Wednesday, July 29, 2009

Which option is good in mutual fund?

In India, we get three options for mutual fund: Growth (where once you buy your investment grows or drops till u decide to sell), Dividend (Regular/irregular money is paid as dividend as a percentage of the face value), Dividend reinvestment option (The dividend so released is reinvested).

Now i have done quite a lot of study on which one is better and i have picked the Dividend option. Let me argue it out in the next few paragraphs. This is valid only for equity mutual fund and not logical for the income/debt mutual fund.
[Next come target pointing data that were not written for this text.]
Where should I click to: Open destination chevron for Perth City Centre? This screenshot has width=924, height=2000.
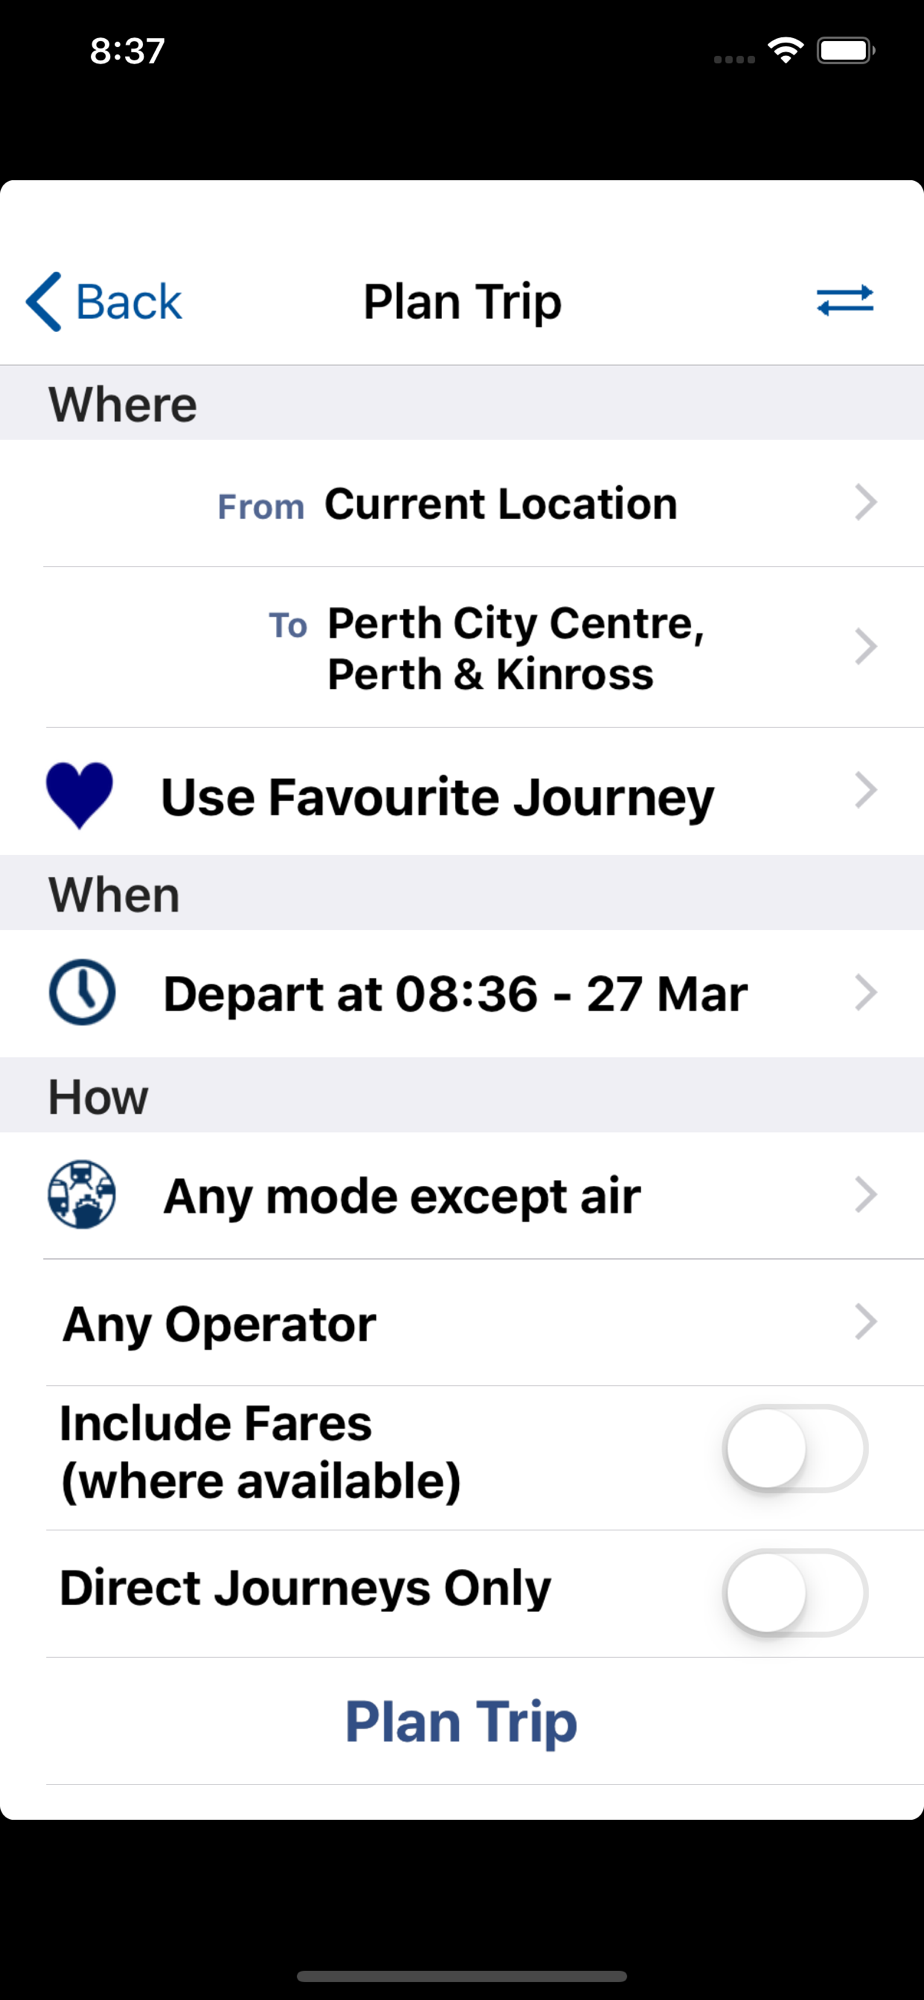click(x=866, y=647)
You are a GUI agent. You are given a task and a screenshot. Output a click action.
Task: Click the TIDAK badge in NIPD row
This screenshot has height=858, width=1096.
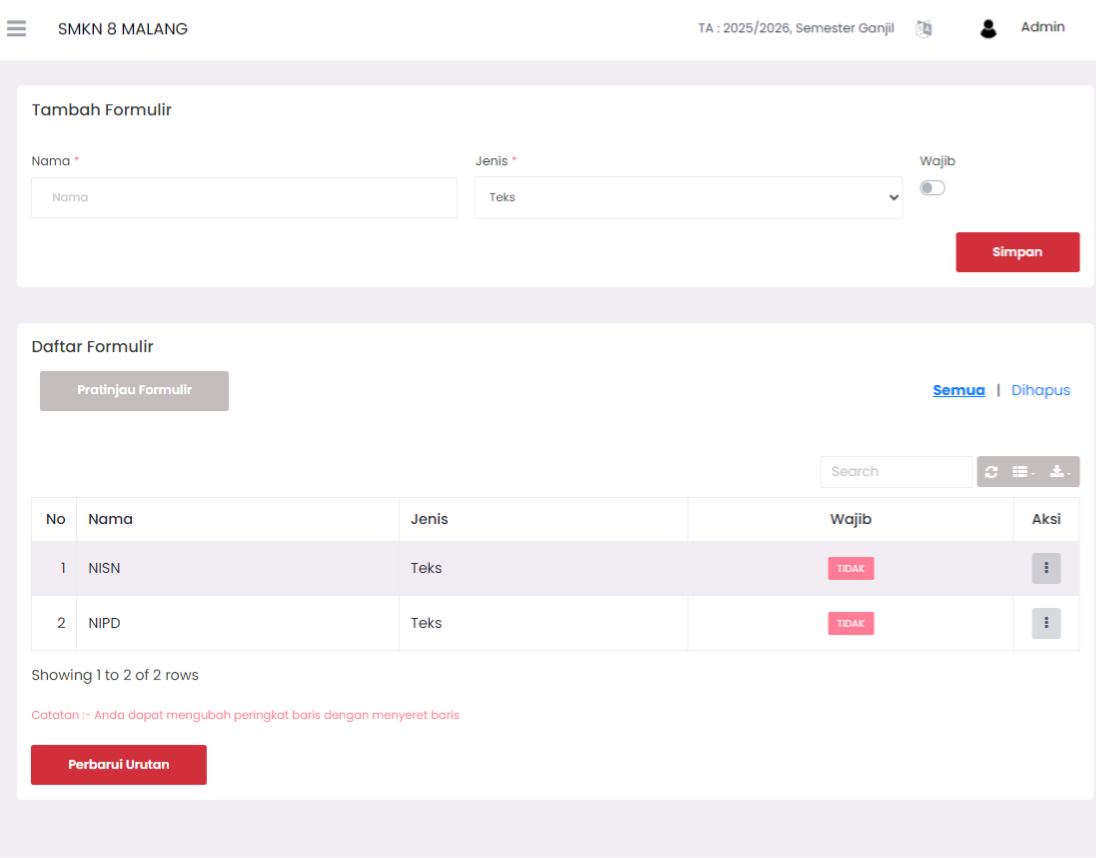click(x=850, y=623)
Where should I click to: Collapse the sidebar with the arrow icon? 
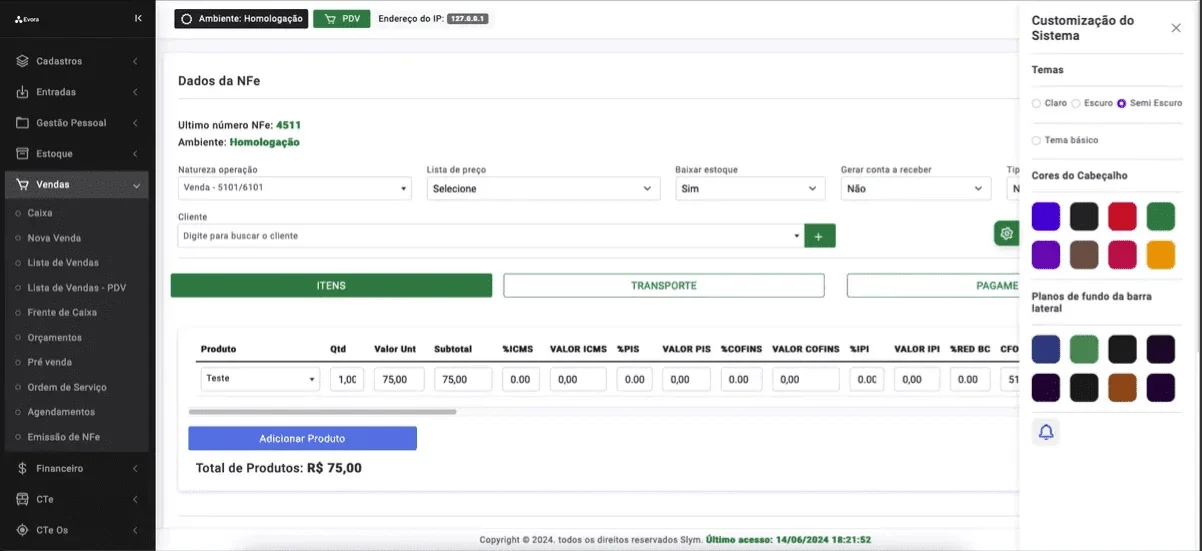coord(138,18)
Let us assume that i decide to invest Rs 5000 on a NFO or an existing mutual fund and assuming the face value or the present value is 100 i get 50 shares of mutual fund. The dividend scheme gave 50% dividend in the first year itself as the market was really good. Now i decide to sell after 2 years and take out 3500 due to some unforeseen scenario (Effectively delaying is non-negotiable) and that the market had tanked and my mutual fund return on this day went down by 25% from the face value at which i bought. So let us see how the three different scheme perform:

  • Option 1 (Growth): End of two year i get 75 per share or my investment is Rs 3500/-. I sell all my shares and get back my 3500.
  • Option 2 (Dividend): After the dividend my MF value is 50/- (as 50 was given in first year) in dividend option. I have 2500 as dividend tax free. It gets 5% interest from bank (after catering to Income Tax) and after one year it is 2500+125= 2625/-. On second year, as in growth option my value tanks by 25%. SO it is now Rs 37.5. I have already 2625 in bank. so i need the to sell 24 shares to get the remaining 900/-. So i am still left with 975 rupees (in my mutual fund even after meeting my exigencies) which again can go up.
  • Option 3 (Dividend reinvestment option): The 50 i got in dividend is reinvested at 50 per share. so i get additional 48 shares (taking care of entry load of 2.25%). so in total i have 98 shares @ Rs 50 in year 1. Now in Year 2 when i sell as i mentioned earlier market tanked by 25% and share value is 37.5. so to get 3500 for my exigencies i sell 94 shares which is worth 3525/-. So now i have 4 shares with value 150. So advantage over option 1 is i made 175 (25 in cash and 150 worth stock which can go up in future)
Assuming the probability that your exigencies fall during the same time when market tank is a higly correlated event, you can now see why a dividend investment is best. If things were good all three options are equally good with an edge for dividend option as now you do not have any capital gain!!

So till rules of the game change, i will bet on dividend option for Equity.